-------- Texte de la page --------

Vincent Bretagnolle, avec Vincent Tardieu, CNRS Editions , 2021

 

Le 26 mai 2018, deux cent personnes se sont retrouvées dans une petite commune des Deux -Sèvres pour célébrer les 25 ans de la Zone Atelier Plaine & Val de Sèvre, créée en 1994 par Vincent Bretagnolle. La Zone Atelier Plaine & Val de Sèvre est un laboratoire à ciel ouvert de
45 000 hectares, où vivent 34 000 habitants et plus de 400 exploitations agricoles. Depuis 25 ans elle fait l’objet de recherches de la part d’une équipe CNRS installée au milieu du territoire.


« Réconcilier nature et agriculture » relate l’histoire de ce travail de recherche parti de la
recherche académique et qui a évolué vers de la recherche-intervention, voire de la
recherche post moderne. C’est aussi l’histoire de Vincent Bretagnolle, chercheur spécialiste
des oiseaux, qui s’intéresse progressivement au milieu très agricole dans lequel vivent ces
oiseaux, puis à l’impact des pratiques agricoles sur les oiseaux et la biodiversité en général et
qui développe des expérimentation «  grandeur nature » avec les agriculteurs de la Zone
Atelier pour démontrer la faisabilité de nouvelles pratiques.
« Travailler sur ces nouveaux modèles, certes en pleine nature mais sur des terrains privés et
des territoires de production très anthropisés, m’a permis de toucher au plus près les
antagonismes aigus entre l’homme et ses activités, et la nature ».

Les premiers travaux se sont concentrés sur une espèce d’oiseau emblématique de la région
Poitou Charentes, l’outarde canepière, espèce protégée dont l’équipe de Vincent
Bretagnolle ne peut que constater le déclin catastrophique . « En 2000, il n’y a plus de doutes
au niveau national : la biodiversité est en train de s’effondrer dans les plaines agricoles et la
mécanique qui enclenche ce processus semble implacable ». Dans cette mécanique
implacable, il y a la disparition des haies, mais surtout la disparition des prairies ( y compris
les luzernes ) et des jachères «  le problème de la survie des outardes s’est déplacé vers celui
de la survie de l’élevage et du maintien des prairies dans les paysages agricoles de grande
culture ».

--------

Consigne A.
Recopiez mot pour mot le passage du texte sur la Zone Atelier qui va de « Le 26 mai 2018, deux » jusqu'à « milieu du territoire. ».
Le texte et les enregistrements n'ont pas la même origine.

-------- Liste des enregistrements --------

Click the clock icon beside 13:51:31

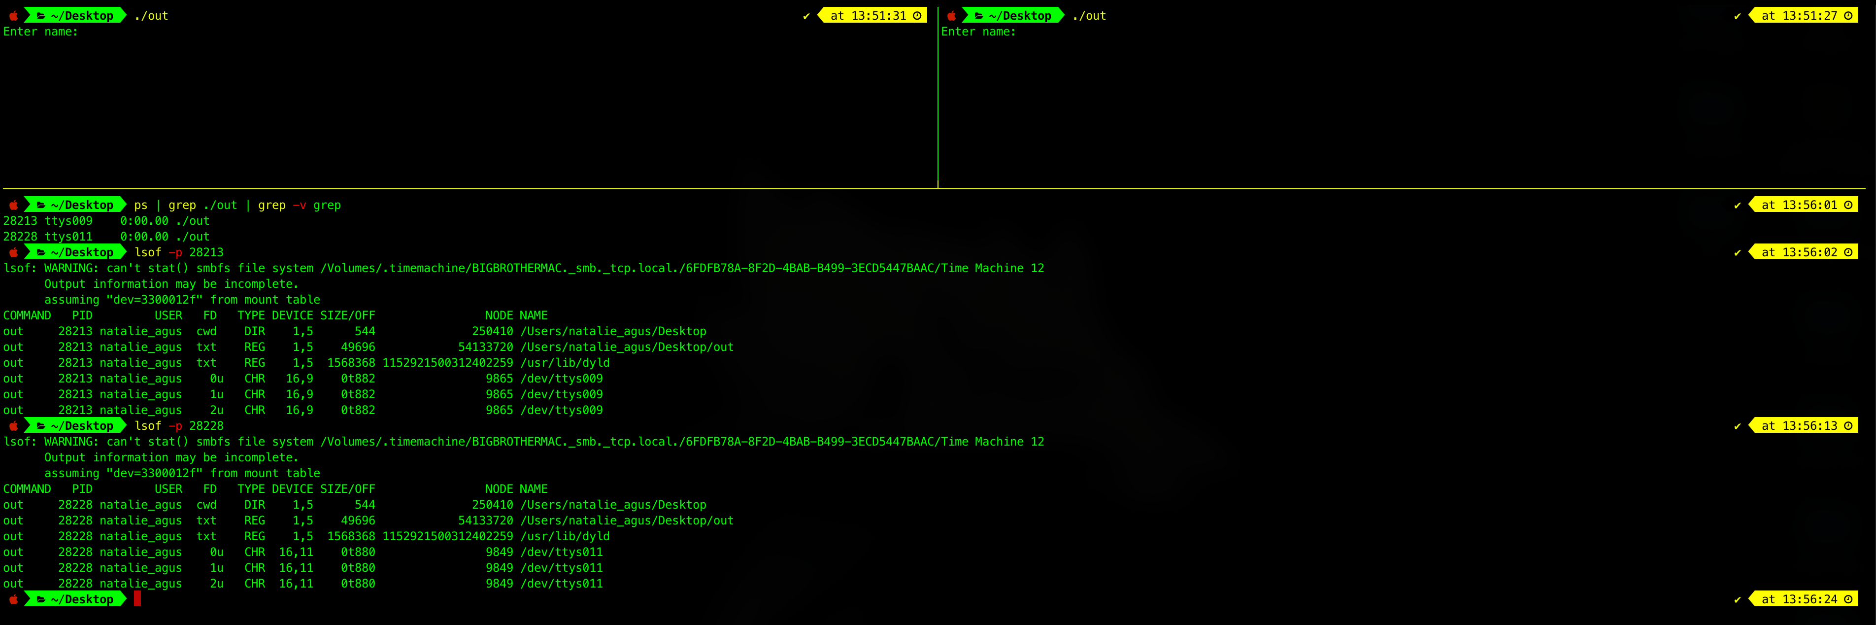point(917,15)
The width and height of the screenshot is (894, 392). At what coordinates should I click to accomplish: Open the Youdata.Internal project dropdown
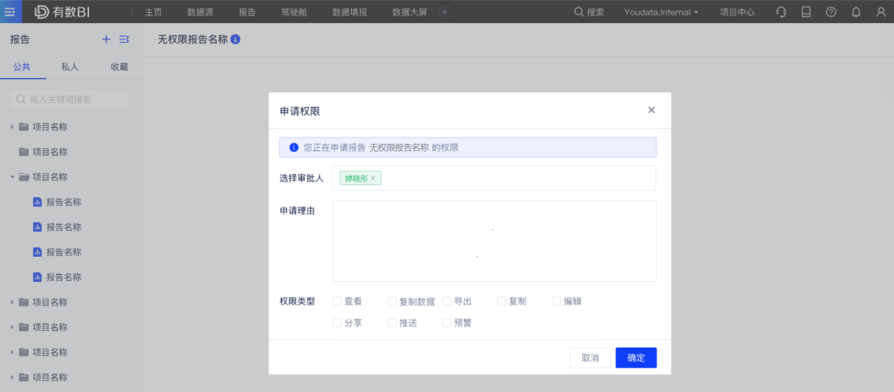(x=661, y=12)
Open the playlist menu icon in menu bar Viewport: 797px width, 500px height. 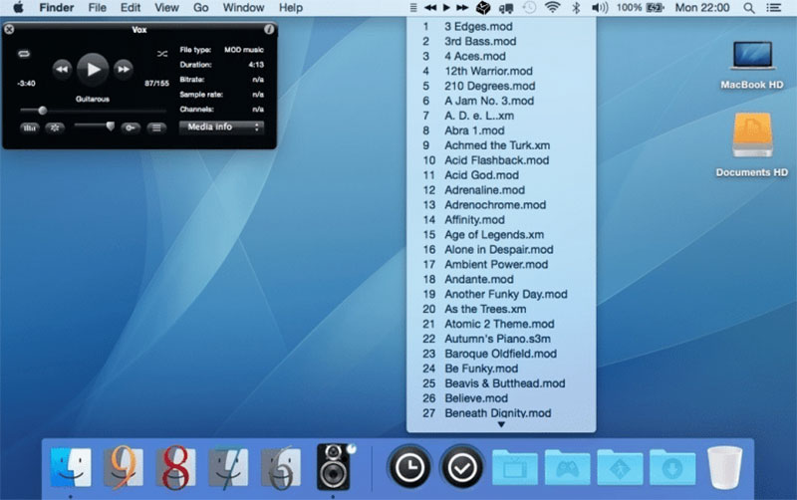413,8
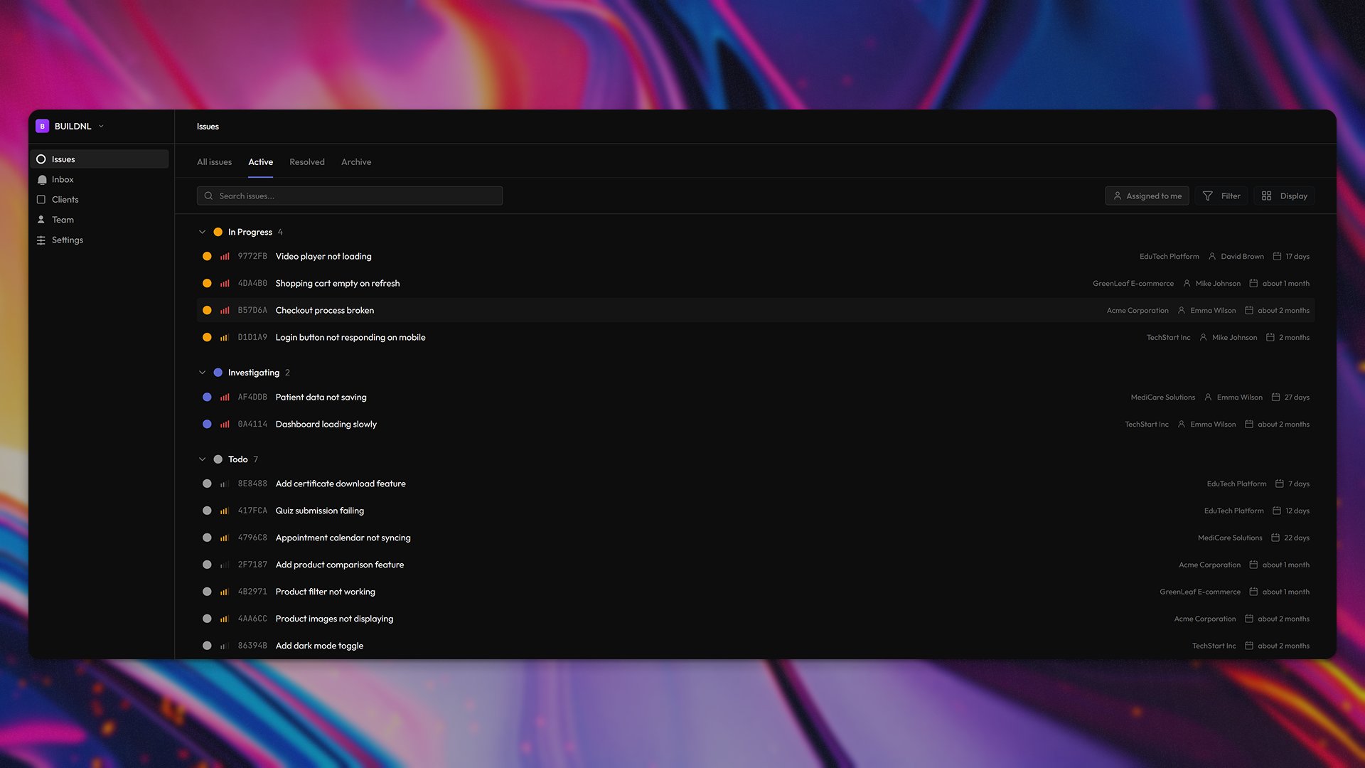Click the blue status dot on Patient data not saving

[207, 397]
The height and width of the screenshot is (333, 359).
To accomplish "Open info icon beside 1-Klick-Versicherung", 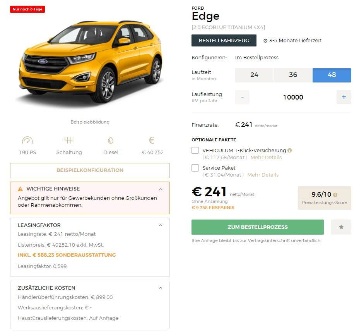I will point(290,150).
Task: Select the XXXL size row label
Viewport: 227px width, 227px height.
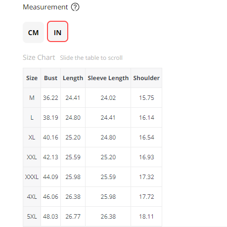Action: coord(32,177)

--------
-------- Liste des enregistrements --------

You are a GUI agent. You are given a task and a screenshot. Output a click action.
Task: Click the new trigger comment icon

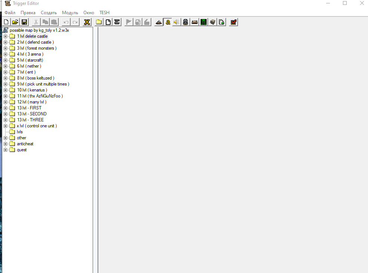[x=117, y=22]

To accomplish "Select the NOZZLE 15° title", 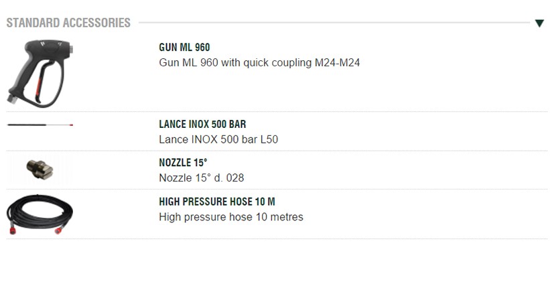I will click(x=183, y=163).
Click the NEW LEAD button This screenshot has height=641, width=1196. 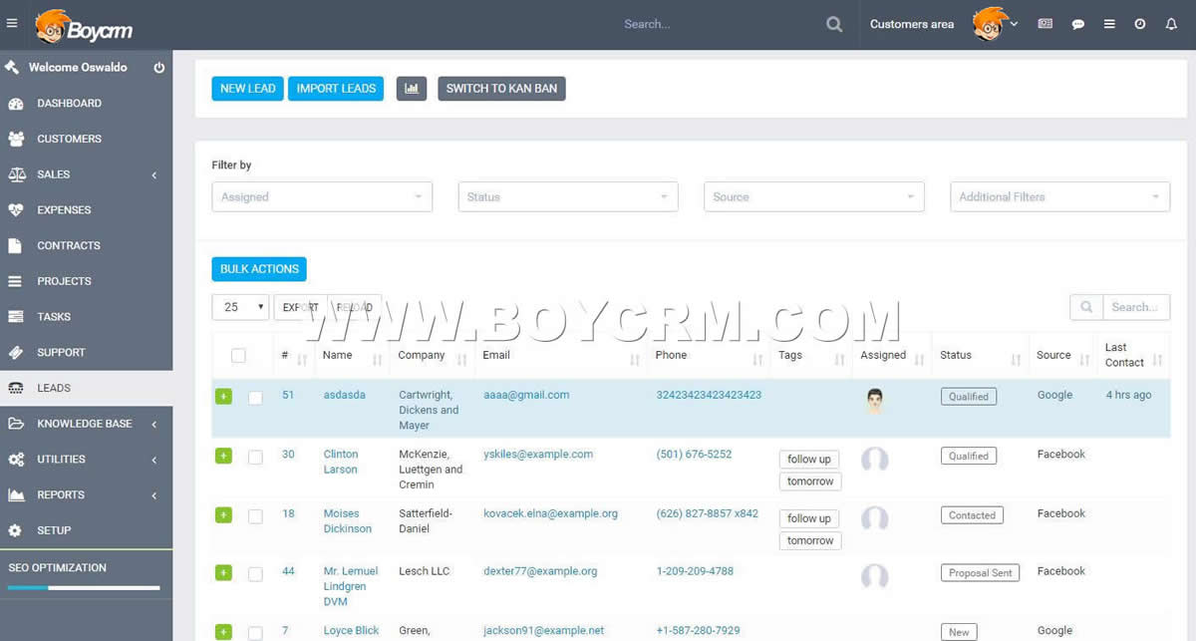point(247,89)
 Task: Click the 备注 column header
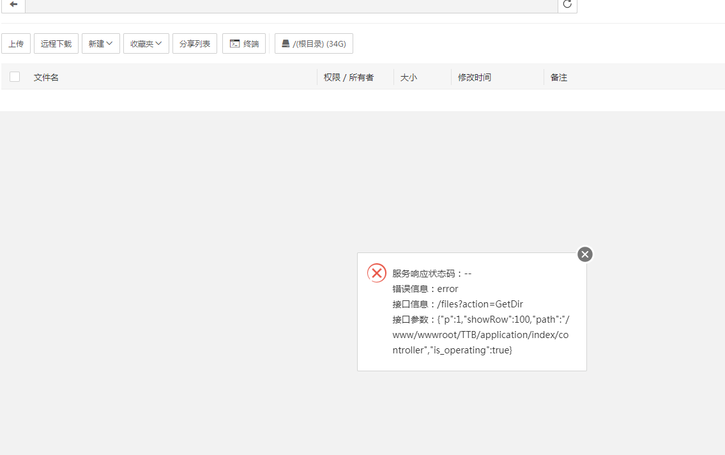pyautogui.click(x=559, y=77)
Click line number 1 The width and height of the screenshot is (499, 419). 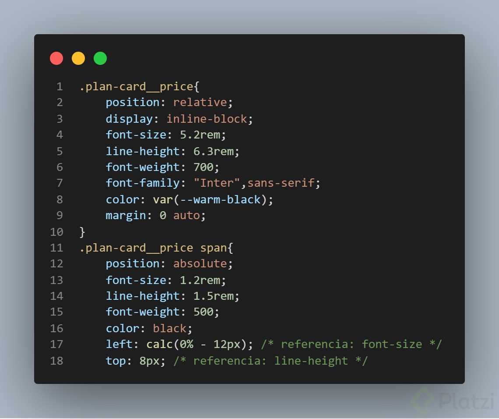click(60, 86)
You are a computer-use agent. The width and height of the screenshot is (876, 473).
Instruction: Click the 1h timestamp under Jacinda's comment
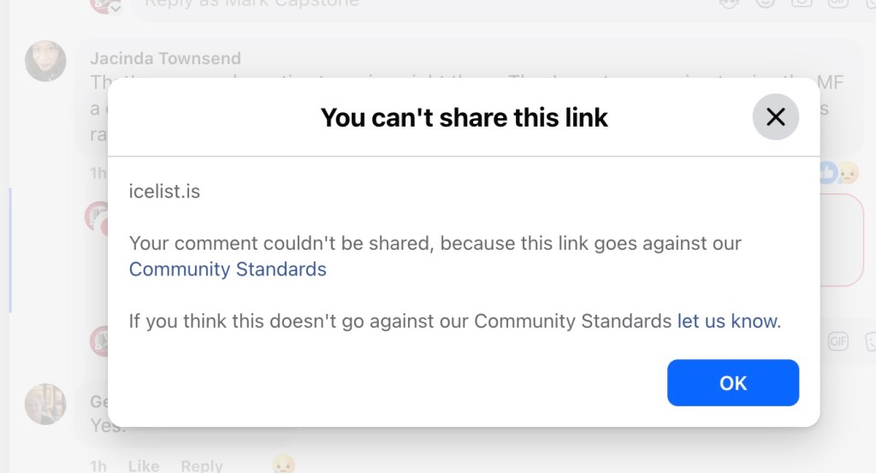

--------
-------- Liste des enregistrements --------

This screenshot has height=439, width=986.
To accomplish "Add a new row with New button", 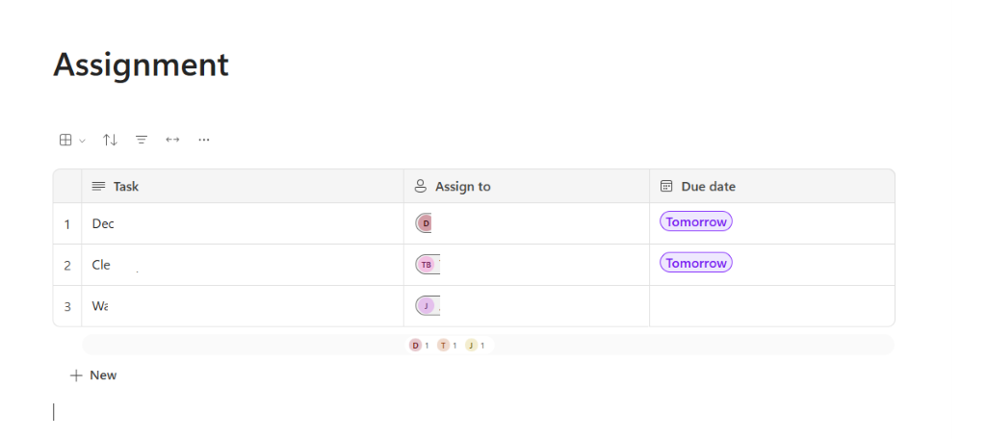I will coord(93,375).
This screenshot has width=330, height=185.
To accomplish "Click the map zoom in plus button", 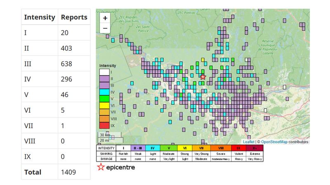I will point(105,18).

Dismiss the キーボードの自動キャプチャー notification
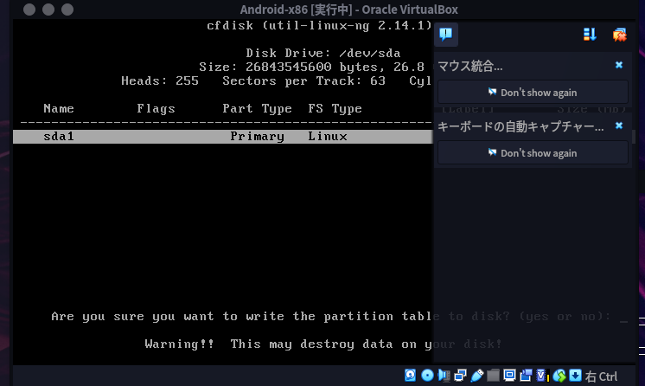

--------

Consigne B.
Relevez toutes les lignes des enregistrements où figure le mot « agent ».

Réponse A.
Le 26 mai 2018, deux cent personnes se sont retrouvées dans une petite commune des Deux -Sèvres pour célébrer les 25 ans de la Zone Atelier Plaine & Val de Sèvre, créée en 1994 par Vincent Bretagnolle. La Zone Atelier Plaine & Val de Sèvre est un laboratoire à ciel ouvert de
45 000 hectares, où vivent 34 000 habitants et plus de 400 exploitations agricoles. Depuis 25 ans elle fait l’objet de recherches de la part d’une équipe CNRS installée au milieu du territoire.

Réponse B.
You are a GUI agent. You are given a task and a screenshot. Output a click action.
You are a computer-use agent. The width and height of the screenshot is (876, 473).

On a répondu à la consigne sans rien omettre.